[Records from a data source]
***

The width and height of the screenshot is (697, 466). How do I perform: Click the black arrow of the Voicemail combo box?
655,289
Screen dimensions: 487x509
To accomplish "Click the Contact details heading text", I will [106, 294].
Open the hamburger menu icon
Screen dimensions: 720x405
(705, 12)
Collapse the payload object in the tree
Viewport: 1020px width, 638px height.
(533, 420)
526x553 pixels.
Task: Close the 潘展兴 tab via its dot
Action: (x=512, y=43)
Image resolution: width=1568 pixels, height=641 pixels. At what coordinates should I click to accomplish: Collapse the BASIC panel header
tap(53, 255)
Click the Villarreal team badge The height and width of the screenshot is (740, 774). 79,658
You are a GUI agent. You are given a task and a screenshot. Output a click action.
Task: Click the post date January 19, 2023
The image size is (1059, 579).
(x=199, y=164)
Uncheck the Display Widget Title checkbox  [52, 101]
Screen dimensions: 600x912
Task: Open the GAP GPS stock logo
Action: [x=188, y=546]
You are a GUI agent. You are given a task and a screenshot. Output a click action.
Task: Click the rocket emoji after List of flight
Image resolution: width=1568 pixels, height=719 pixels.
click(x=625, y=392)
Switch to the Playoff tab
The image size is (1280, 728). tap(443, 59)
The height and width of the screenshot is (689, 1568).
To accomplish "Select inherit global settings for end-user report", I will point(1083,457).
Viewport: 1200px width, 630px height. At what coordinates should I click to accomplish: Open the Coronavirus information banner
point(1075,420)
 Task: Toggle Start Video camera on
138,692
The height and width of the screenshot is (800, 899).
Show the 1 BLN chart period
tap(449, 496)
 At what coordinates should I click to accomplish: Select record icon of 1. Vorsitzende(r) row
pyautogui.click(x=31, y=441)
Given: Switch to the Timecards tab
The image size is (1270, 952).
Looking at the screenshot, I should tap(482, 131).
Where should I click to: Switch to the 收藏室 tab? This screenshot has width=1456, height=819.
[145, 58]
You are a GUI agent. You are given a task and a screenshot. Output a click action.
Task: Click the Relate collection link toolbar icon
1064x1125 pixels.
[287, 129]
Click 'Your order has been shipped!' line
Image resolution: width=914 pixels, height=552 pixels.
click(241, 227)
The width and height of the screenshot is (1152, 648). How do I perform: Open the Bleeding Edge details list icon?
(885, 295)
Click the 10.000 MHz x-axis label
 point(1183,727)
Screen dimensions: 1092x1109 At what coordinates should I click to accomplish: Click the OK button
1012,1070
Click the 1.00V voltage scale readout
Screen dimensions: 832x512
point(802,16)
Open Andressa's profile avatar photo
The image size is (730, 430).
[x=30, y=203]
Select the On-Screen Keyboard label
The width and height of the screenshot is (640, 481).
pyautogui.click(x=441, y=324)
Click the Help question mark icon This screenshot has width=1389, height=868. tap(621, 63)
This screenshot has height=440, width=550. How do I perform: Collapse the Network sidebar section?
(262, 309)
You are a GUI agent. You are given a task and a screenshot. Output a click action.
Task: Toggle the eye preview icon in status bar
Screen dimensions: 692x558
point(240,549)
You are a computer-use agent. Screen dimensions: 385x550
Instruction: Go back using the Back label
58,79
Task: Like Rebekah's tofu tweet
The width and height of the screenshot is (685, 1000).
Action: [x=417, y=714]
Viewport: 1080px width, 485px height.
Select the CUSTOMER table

***

◆ TASK STATEMENT:
Could you reproduce, exactly, every line above from the line with "Viewport: 1200px width, 630px" to the line with "Given: Switch to the Timecards tab", and no other line? Both ends count.

◆ RESULT FOR THIS EXERCISE:
Viewport: 1200px width, 630px height. At what coordinates should I click to accomplish: Open the Coronavirus information banner
point(1075,420)
 Task: Toggle Start Video camera on
138,692
The height and width of the screenshot is (800, 899).
Show the 1 BLN chart period
tap(449, 496)
 At what coordinates should I click to accomplish: Select record icon of 1. Vorsitzende(r) row
pyautogui.click(x=31, y=441)
Given: Switch to the Timecards tab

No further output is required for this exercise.